Tasks for this exercise:
(a) Translate into German the sentence "Trim down works without a problem." from the forum thread about the Force 40hp outboard.
(b) In the forum thread about the Force 40hp outboard, what does DaleH say Force CDIs were notorious for?
(c) List every problem with the motor that the first post of the forum thread about the Force 40hp outboard reports.

Passage:
━━━━━━━━

# Force 40hp...another problem, won't start!



## euroshowoff (Oct 13, 2015)

So on top of the first cylinder not wanting to fire a few weeks ago, now she refuses to start. I'll post a link below, but the first video is with a brand new batter that I just purchased. (had not been charged previously to installing). The second video is when I am attempt to jump it with my truck. Any ideas on where I should start? I should also note that the trim up is not working, relay clicks but does not want to trim up. Trim down works without a problem. 


Installed a new battery: https://goo.gl/photos/pzb47iK8KoLq3CWg7 

Jumping it with my truck: https://goo.gl/photos/5g5vWKUkeJoWBw366


----------



## DaleH (Oct 13, 2015)

I'd get a spark tester, Force CDIs were notorious for intermittent operation, as in one say she'd start up and the next day it wouldn't ...


----------



## euroshowoff (Oct 13, 2015)

DaleH said:


> I'd get a spark tester, Force CDIs were notorious for intermittent operation, as in one say she'd start up and the next day it wouldn't ...

━━━━━━━━

Excerpted records:
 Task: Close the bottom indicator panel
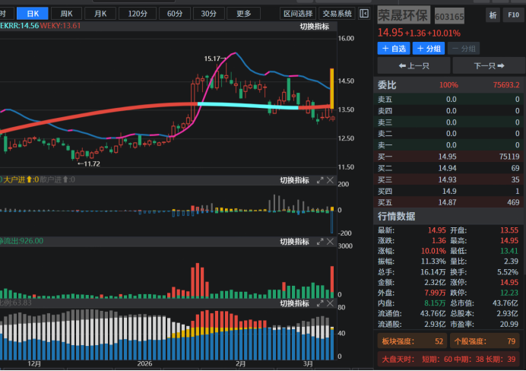[x=330, y=303]
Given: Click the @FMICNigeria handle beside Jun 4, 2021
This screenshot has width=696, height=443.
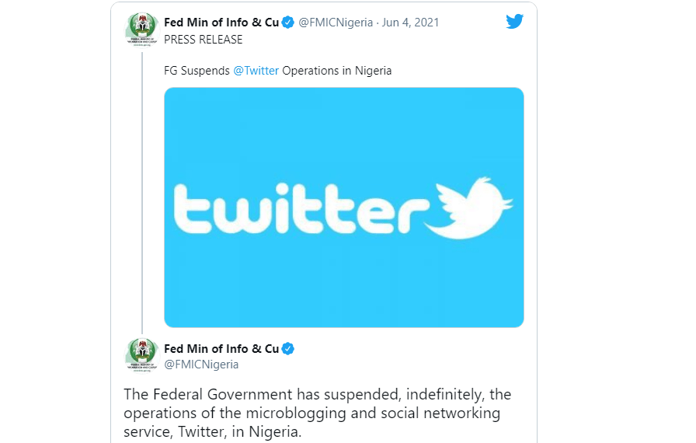Looking at the screenshot, I should pyautogui.click(x=336, y=23).
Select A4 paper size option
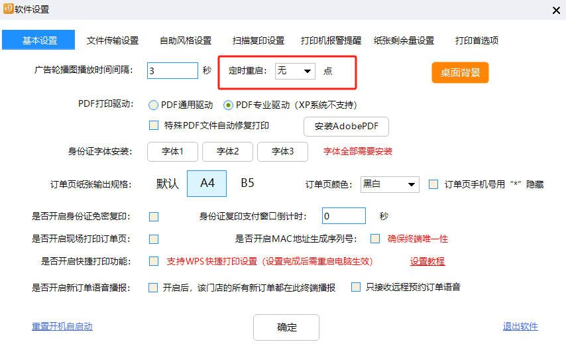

━━━━━━━━

Answers to the tasks:
(a) Das Trimmen nach unten funktioniert problemlos.

(b) Intermittent operation.

(c)
- The first cylinder not wanting to fire (a few weeks earlier)
- The motor refusing to start
- Trim up not working, although the relay clicks